■ Aim of the task ■
If pictures appear among the lines below, leave them out while you return exactly the lines from the one with "The width and height of the screenshot is (285, 489)." through the one with "Open more options for 81 Million trend".

■ Source records ■
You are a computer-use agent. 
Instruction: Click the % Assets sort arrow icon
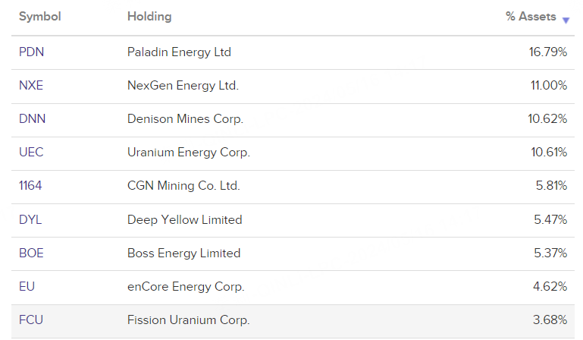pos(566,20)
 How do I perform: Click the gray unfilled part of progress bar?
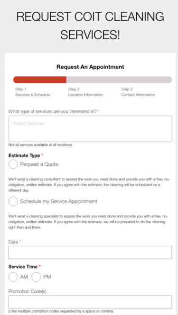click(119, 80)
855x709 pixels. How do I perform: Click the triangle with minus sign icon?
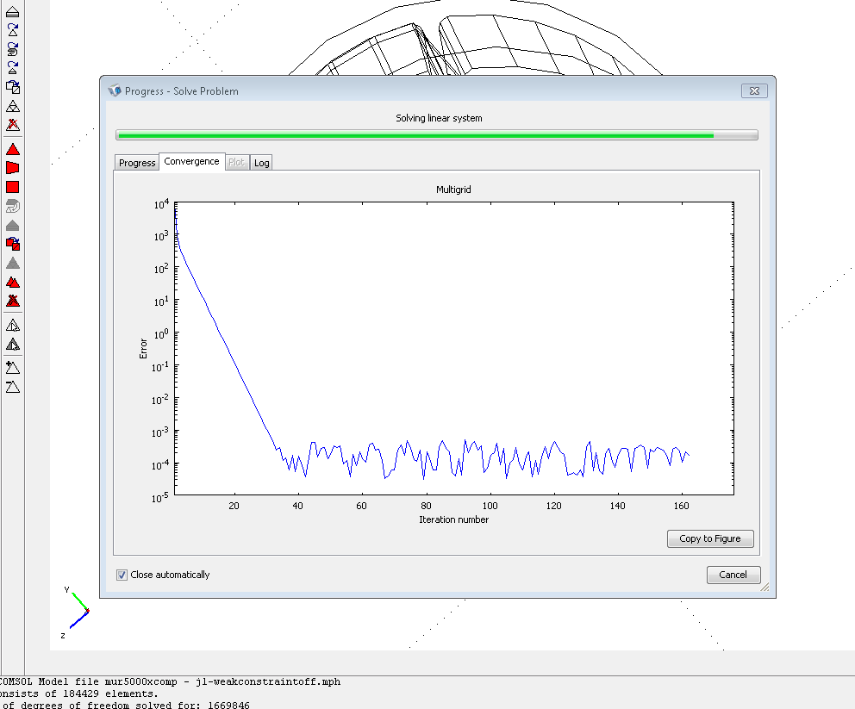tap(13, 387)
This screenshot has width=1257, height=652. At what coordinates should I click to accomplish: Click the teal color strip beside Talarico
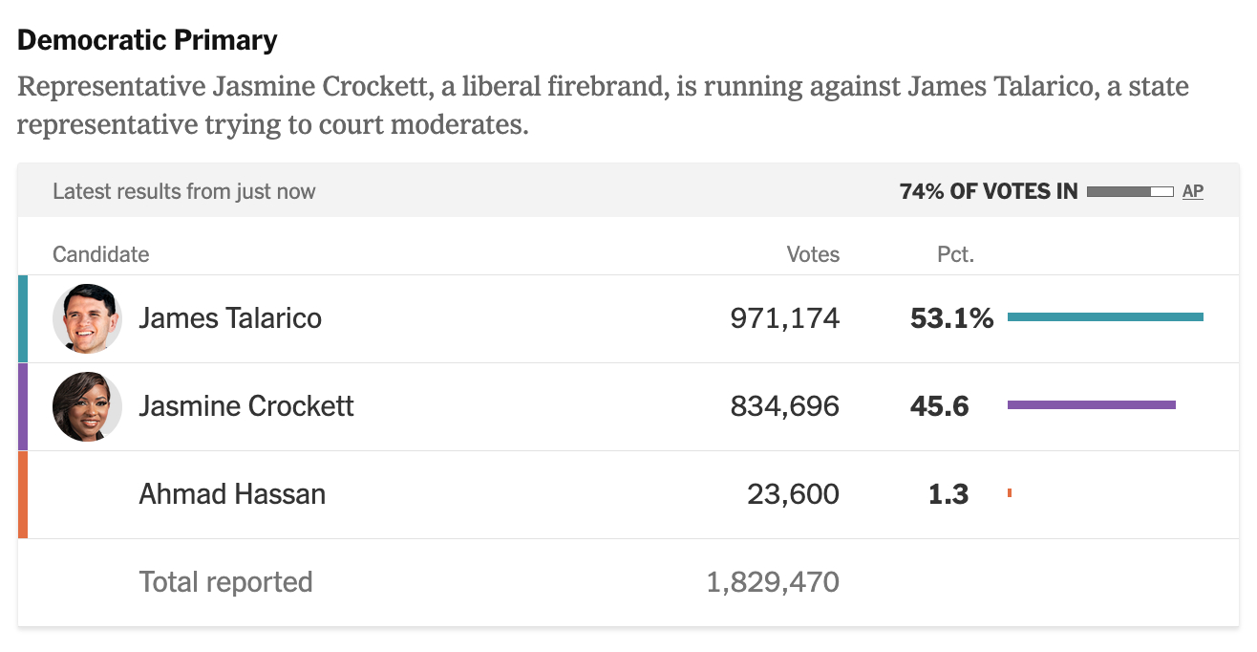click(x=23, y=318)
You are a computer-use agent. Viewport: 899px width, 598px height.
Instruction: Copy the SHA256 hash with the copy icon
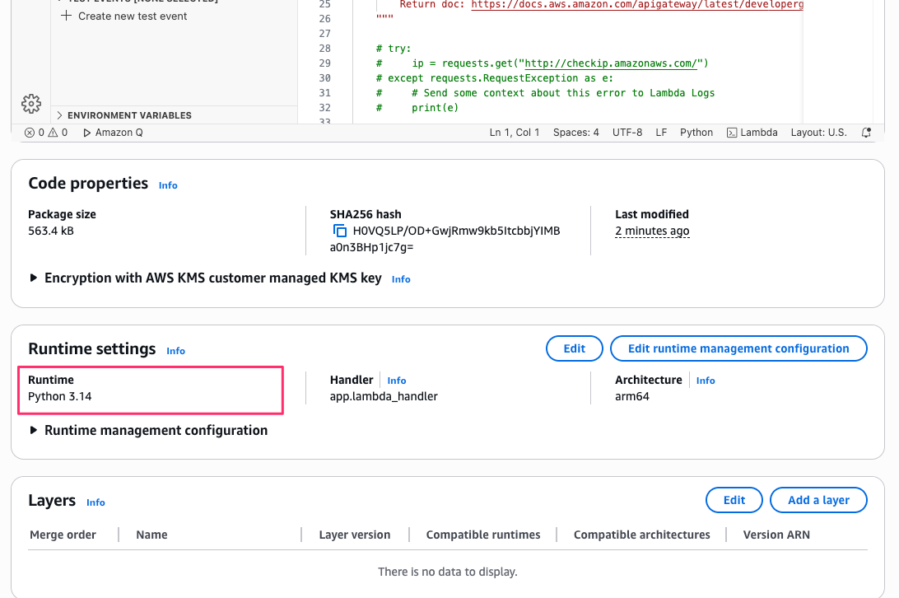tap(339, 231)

--

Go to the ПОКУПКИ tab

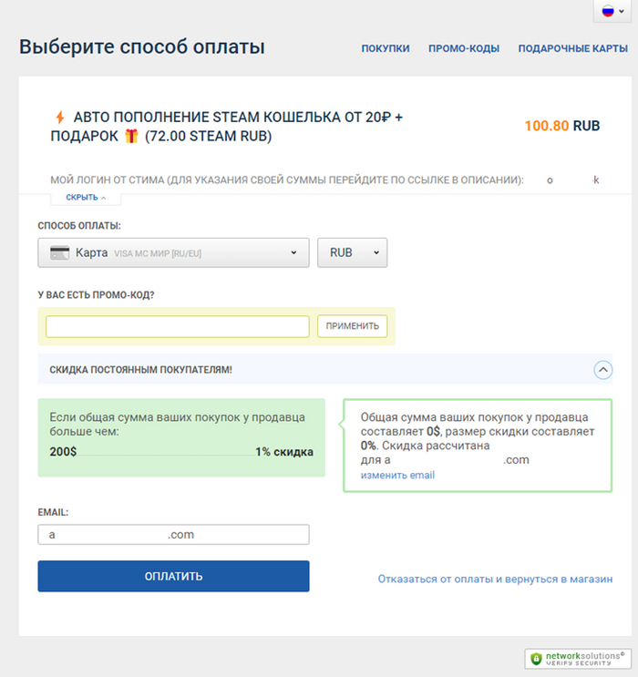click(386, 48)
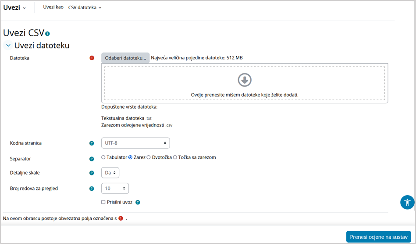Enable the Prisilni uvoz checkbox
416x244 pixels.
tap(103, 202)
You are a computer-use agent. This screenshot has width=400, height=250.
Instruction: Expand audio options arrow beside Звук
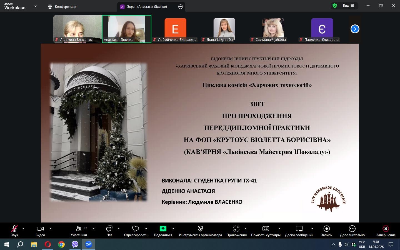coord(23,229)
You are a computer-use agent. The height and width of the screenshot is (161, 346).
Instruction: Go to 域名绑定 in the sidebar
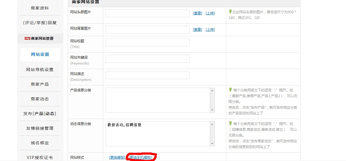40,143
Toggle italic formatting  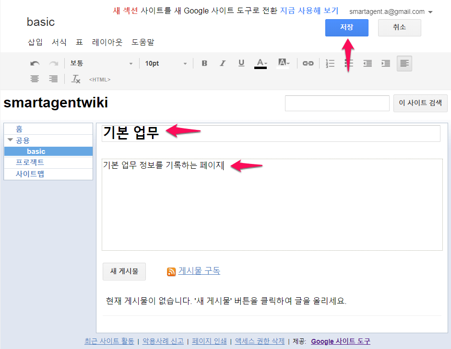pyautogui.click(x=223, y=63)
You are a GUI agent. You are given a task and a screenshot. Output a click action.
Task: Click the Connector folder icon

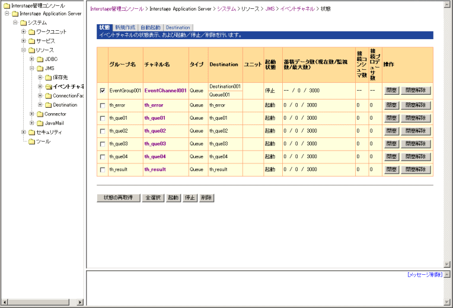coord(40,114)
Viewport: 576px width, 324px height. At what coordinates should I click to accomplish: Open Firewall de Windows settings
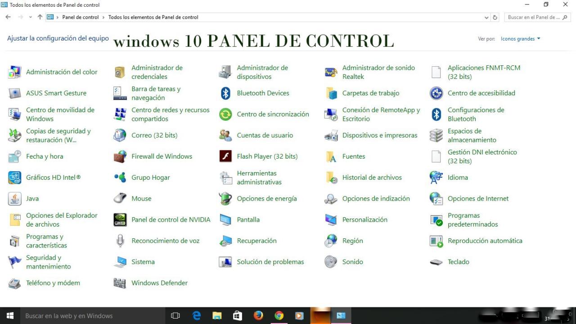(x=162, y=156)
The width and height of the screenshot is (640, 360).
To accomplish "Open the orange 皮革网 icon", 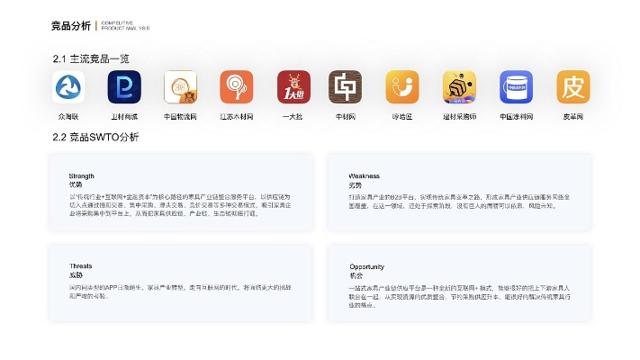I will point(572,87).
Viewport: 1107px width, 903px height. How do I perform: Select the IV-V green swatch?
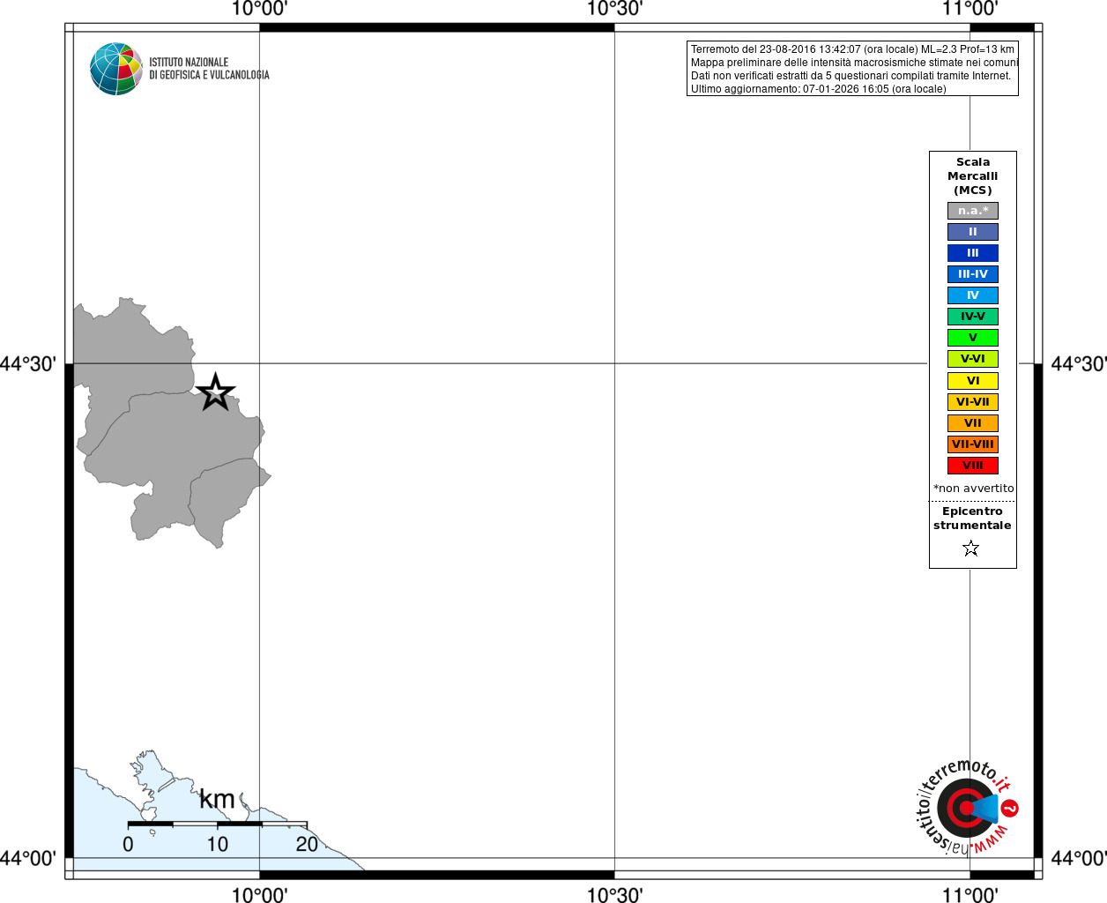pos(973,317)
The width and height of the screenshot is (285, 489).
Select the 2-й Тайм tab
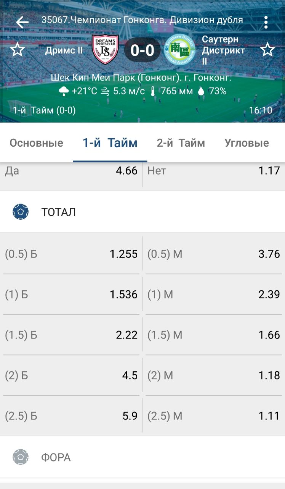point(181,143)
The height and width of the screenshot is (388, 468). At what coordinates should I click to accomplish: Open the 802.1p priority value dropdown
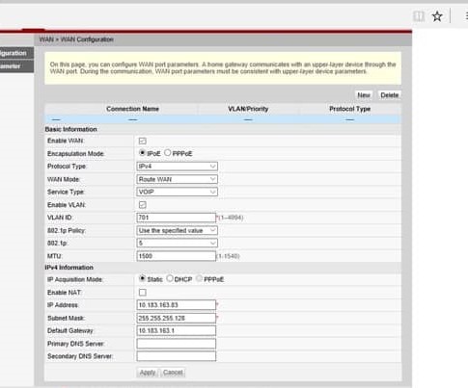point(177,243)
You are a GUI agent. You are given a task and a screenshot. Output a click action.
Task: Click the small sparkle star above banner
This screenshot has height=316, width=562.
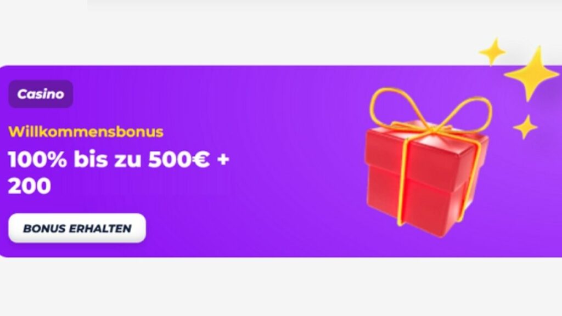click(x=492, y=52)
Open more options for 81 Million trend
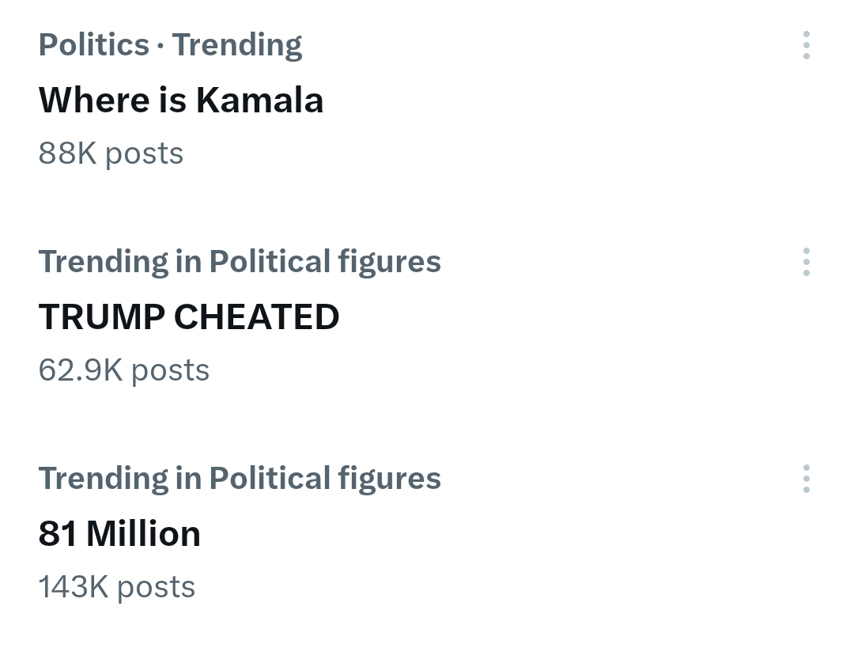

--

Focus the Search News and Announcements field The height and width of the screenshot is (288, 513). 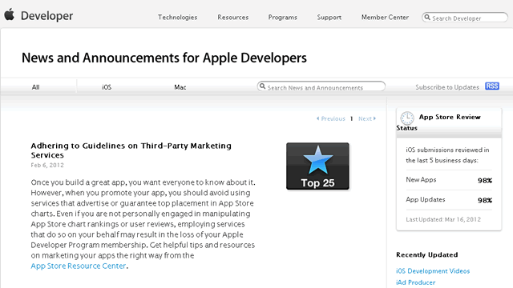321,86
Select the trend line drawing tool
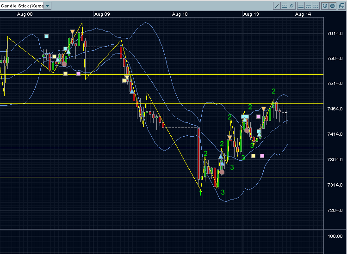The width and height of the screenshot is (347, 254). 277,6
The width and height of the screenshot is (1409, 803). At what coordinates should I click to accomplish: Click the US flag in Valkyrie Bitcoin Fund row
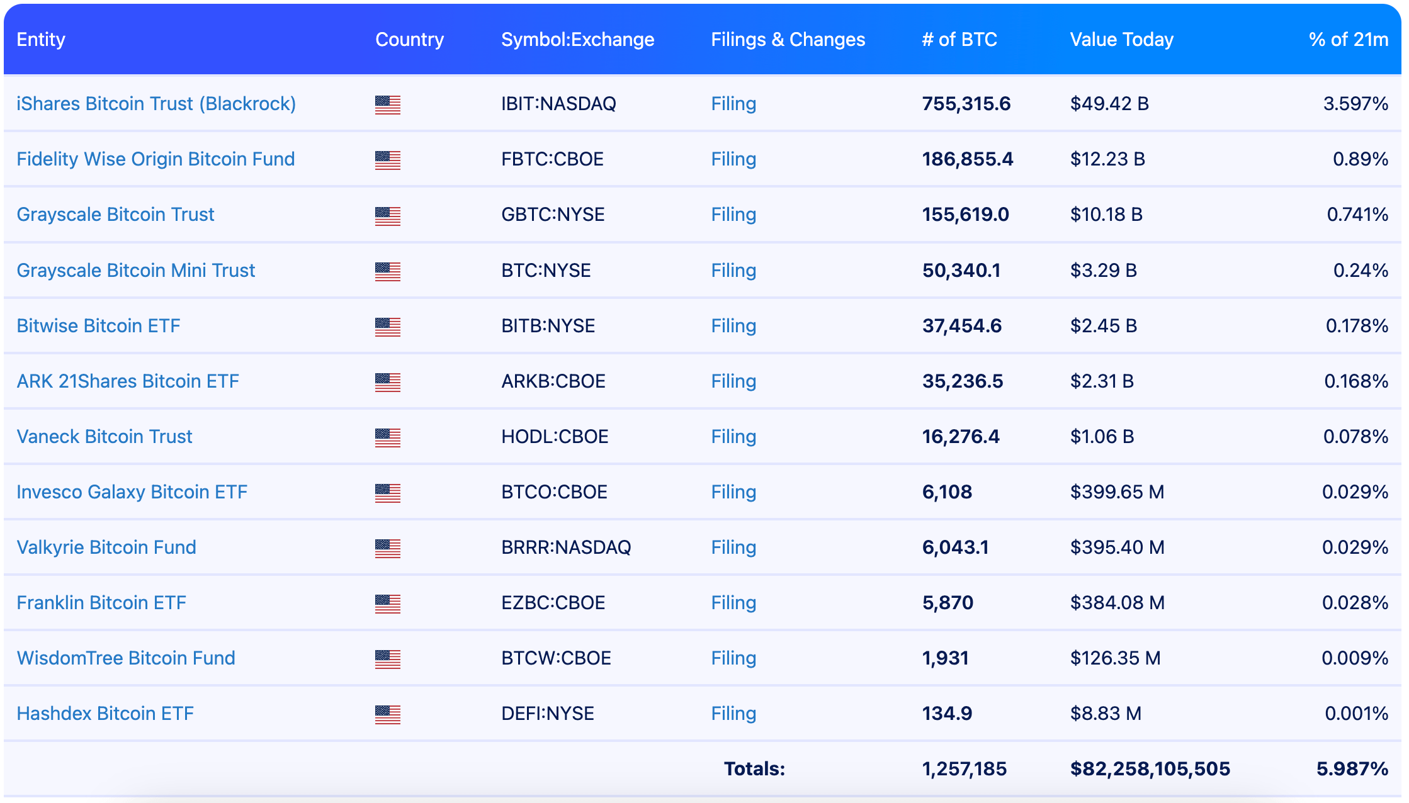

■ Exercise response ■
The width and height of the screenshot is (285, 489).
Select the 2-й Тайм tab
point(181,143)
The height and width of the screenshot is (388, 468). At what coordinates should I click to accomplish: Open the 802.1p priority value dropdown
point(177,243)
You are a GUI agent. You are given a task and a screenshot. Output a click action.
Task: Click the small sparkle star above banner
This screenshot has height=316, width=562.
click(x=492, y=52)
Open more options for 81 Million trend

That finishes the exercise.